We horen deze vraag vaak en telkens wordt het een geanimeerd gesprek tussen de adepten van de ene of andere aanpak.
Organisaties vragen veelal om een oplossing voor hun probleem en niet om een specifieke methode.
PMI, Prince2 en IPMA zijn wel de drie methoden die wereldwijd het meest worden gebruikt. Elk van deze methodes legt de nadruk op een bepaald aspect van projectmanagement.
De gewenste oplossing dient te worden afgestemd op de individuele behoeften en vaak is de gewenste oplossing dus een mix van deze bestaande standaarden en een stuk eigen maatwerk.
PRINCE2 gebruikt een top-down projectmanagement benadering. PRINCE2 probeert processen en procedures in te richten om de projectomgeving te beheersen. Met andere woorden: probeert processen en procedures op te zetten om te voorkomen dat we de hele tijd verrast worden. Zodra de processen en procedures zijn opgezet kijkt PRINCE2 naar wat voor soort en welke mensen nodig zijn voor het managen en uitvoeren van het project.
PMI heeft ook een procesmodel (PMBOK – Project Management Body of Knowledge), maar is veel meer techniek gedreven. Het gebruikt een bottom-up benadering. U leert eerst technieken en dan kijkt u welke processen er nodig zijn om de omgeving te managen.
PMI-PMBOK omvat vele technieken zoals het opstellen van budgetten en Activity Based Planning, terwijl PRINCE2 slechts twee technieken behandeld : Productgericht Plannen en de Quality Review.
IPMA is een methodiek die gericht is op “soft skills”, competenties, het leren omgaan met mensen en het aansturen van teams. Dit is een essentieel onderdeel van het werk van een project manager. IPMA werkt met een International Competence Baseline.

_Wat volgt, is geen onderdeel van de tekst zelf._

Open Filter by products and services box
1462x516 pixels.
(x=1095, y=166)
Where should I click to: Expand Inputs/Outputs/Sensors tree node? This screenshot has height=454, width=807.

Natuurlijk overlappen deze methoden elkaar op vele punten. Ze hebben echter allemaal betrekking op bepaalde aspecten van projectmanagement. De uitdaging is om een ??manier te vinden hoe deze methodieken kunnen samenwerken in een en dezelfde omgeving.
Elke project omgeving is anders en vraagt dus om een personalisatie van de standaard. Anderzijds dienen project management processen aan te sluiten bij de overige bedrijfsprocessen.